A oferta como responsabilidade espiritual, planejamento e cuidado na família de Deus
Precisamos compreender a importância de participar ativamente da vida comunitária da família de Deus e de caminhar juntos, ajudando uns aos outros. Isso envolve tanto a edificação espiritual, por meio do ensino da Palavra, quanto o cuidado prático, inclusive no sustento financeiro entre os irmãos.
O apóstolo Paulo orienta a igreja sobre esse cuidado ao tratar da coleta em 1 Coríntios 16.1–4, destacando especialmente quando e como ela deveria ser feita:
“No primeiro dia da semana, cada um de vocês separe uma quantia, conforme a sua prosperidade, e vá juntando, para que não seja necessário fazer coletas quando eu for.” (1Coríntios 16.2 NAA)
O que aprendemos com esse ensino? Que contribuir é uma responsabilidade espiritual, não um ato emocional ou ocasional. Paulo orienta que a oferta seja regular, planejada e proporcional, não maior nem menor do que cada um pode dar, mas conforme a prosperidade que Deus concedeu a cada irmão. Esse princípio reflete a equidade bíblica e reforça que a igreja local é responsável por administrar esses recursos com transparência e prestação de contas, por meio de pessoas aprovadas para essa função.

O QUE FAZER
Dê continuidade ao texto sobre a oferta na família de Deus, começando logo após a última frase.

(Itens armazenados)
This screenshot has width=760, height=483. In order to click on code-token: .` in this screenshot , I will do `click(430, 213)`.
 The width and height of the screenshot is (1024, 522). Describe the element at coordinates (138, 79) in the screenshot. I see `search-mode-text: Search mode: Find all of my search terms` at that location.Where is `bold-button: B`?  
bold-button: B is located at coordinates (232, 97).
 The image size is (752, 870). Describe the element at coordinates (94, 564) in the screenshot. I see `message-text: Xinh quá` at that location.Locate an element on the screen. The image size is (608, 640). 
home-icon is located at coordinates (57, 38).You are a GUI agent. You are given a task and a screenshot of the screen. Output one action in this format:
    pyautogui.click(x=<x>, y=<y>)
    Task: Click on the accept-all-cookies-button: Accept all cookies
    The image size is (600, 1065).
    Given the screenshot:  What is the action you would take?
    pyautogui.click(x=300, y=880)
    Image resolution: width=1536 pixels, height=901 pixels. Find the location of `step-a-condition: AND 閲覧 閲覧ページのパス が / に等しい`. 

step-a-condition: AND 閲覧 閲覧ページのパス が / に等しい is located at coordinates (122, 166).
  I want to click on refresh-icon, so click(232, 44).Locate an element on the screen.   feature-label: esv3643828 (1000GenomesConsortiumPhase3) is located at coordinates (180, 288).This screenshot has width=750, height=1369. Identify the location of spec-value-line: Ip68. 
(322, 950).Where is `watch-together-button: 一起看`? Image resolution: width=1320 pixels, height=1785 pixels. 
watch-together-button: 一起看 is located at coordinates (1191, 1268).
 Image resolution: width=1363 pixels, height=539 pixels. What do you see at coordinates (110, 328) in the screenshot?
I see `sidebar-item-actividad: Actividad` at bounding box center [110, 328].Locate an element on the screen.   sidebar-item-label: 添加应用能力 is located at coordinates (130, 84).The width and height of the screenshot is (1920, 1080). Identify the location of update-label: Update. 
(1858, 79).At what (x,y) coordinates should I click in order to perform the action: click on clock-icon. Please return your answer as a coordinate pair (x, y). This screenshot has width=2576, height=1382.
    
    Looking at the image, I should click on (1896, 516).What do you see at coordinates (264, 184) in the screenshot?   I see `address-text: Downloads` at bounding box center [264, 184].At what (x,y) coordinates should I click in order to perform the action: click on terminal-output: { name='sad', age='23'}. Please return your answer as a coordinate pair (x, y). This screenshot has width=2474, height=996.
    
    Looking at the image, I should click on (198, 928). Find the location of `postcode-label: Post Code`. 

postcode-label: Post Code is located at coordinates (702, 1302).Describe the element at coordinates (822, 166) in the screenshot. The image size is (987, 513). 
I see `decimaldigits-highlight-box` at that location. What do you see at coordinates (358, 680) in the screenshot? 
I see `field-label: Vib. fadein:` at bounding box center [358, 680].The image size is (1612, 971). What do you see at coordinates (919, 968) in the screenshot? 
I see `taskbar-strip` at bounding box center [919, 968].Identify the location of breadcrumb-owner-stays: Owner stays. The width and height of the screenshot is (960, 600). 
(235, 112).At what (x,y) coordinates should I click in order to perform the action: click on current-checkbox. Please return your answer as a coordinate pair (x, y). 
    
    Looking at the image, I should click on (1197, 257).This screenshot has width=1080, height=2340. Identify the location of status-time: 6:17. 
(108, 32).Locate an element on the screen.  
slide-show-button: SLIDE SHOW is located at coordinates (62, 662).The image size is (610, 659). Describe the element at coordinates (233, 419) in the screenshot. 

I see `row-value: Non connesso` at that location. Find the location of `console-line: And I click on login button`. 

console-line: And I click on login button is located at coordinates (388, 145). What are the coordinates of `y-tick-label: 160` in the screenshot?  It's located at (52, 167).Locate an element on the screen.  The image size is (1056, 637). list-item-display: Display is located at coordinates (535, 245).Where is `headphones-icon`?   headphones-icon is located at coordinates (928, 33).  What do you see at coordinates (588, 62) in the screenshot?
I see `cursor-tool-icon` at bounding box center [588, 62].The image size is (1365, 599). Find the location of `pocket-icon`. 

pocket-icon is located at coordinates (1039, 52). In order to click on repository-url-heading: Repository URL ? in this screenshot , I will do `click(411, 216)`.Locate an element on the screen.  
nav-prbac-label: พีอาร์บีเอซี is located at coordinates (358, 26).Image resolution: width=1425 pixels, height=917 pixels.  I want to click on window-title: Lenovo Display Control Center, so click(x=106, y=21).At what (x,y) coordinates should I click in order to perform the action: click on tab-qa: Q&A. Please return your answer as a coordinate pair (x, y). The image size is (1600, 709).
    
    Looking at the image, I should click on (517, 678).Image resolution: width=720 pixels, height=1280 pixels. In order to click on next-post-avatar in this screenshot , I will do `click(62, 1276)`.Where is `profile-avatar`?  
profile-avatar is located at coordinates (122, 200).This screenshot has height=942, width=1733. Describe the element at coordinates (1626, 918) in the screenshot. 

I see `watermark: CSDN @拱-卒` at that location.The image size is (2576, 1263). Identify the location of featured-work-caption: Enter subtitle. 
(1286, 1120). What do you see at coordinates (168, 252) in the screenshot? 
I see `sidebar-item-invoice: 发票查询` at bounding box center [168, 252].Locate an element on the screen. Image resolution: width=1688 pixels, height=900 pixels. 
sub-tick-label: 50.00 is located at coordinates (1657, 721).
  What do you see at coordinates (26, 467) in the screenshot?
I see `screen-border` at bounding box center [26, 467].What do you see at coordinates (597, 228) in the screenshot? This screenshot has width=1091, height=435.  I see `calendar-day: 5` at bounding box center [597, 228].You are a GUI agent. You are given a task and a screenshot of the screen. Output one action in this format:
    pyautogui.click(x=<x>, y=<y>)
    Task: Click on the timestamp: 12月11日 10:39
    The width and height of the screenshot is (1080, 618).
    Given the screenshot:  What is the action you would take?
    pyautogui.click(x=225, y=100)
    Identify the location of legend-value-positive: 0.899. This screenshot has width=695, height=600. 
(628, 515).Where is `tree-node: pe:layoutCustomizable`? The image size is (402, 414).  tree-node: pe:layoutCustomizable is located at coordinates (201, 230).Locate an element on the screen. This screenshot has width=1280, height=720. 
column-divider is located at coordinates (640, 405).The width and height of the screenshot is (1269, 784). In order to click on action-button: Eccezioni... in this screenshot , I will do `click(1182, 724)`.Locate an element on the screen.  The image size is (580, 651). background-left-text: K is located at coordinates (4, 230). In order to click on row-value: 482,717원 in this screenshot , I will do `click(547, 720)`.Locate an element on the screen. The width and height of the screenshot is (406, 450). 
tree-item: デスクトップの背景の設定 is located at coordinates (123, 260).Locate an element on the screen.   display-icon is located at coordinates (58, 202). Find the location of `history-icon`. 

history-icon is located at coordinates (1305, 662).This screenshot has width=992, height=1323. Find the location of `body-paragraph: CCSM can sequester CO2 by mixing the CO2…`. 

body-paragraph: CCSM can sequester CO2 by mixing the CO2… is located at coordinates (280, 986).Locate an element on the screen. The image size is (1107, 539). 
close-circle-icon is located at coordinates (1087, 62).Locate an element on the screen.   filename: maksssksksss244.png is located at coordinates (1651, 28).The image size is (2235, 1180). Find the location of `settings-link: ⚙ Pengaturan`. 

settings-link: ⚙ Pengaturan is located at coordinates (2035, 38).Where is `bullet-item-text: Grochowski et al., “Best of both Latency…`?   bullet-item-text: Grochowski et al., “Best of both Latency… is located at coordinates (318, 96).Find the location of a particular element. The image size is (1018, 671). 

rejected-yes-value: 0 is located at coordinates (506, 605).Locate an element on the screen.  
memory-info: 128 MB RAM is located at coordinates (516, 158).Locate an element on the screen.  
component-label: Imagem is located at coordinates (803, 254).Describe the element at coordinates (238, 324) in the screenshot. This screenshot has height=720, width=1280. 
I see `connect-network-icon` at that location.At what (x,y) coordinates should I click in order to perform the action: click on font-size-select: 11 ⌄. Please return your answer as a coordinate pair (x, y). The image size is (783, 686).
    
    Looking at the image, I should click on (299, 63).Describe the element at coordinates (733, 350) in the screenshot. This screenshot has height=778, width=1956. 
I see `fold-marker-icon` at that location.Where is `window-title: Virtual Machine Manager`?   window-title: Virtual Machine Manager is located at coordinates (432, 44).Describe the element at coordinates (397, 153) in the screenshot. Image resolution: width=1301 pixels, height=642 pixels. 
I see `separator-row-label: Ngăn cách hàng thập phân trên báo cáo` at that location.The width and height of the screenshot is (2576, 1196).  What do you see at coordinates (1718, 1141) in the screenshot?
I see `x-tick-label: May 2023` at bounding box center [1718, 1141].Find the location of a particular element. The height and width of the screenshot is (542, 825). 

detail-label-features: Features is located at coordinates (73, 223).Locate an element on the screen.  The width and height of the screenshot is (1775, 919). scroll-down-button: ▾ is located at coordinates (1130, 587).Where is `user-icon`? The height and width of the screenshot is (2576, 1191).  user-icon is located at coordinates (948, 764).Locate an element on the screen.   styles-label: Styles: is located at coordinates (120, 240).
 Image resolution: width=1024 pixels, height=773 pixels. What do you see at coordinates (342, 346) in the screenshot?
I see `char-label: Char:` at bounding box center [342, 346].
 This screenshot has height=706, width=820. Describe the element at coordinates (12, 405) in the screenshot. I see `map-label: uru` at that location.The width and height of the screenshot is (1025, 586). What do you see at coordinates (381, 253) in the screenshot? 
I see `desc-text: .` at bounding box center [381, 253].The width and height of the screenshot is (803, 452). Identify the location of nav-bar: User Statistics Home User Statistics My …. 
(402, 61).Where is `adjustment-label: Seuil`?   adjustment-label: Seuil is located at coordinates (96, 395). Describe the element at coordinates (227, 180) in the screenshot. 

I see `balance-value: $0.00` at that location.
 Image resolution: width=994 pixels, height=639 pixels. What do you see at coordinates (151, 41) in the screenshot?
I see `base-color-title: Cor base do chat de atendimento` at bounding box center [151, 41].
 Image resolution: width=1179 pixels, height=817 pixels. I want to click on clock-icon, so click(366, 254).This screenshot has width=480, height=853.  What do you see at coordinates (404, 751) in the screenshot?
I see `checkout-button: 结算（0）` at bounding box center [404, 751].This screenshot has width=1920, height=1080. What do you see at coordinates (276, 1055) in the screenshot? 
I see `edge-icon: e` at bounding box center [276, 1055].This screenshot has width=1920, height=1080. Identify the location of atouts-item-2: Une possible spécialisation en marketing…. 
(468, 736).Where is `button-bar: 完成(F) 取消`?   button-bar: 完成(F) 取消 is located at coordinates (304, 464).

RESPOSTA À TAREFA
O objetivo da contribuição é claro: o cuidado dos santos. Não se trata de autopromoção, enriquecimento pessoal ou barganha espiritual, mas de expressar, por meio da oferta, o fruto da graça de Deus em nós, em resposta ao Seu cuidado e em amor ao próximo.
Diante disso, somos chamados a planejar nossas contribuições, evitando improvisos e emocionalismo. Devemos contribuir de forma regular, disciplinada e proporcional à nossa renda, reconhecendo que tudo o que temos vem de Deus. Somos apenas mordomos, administrando os recursos segundo a lei do amor e com responsabilidade diante do Corpo de Cristo, para que, como família, possamos cuidar uns dos outros em suas necessidades.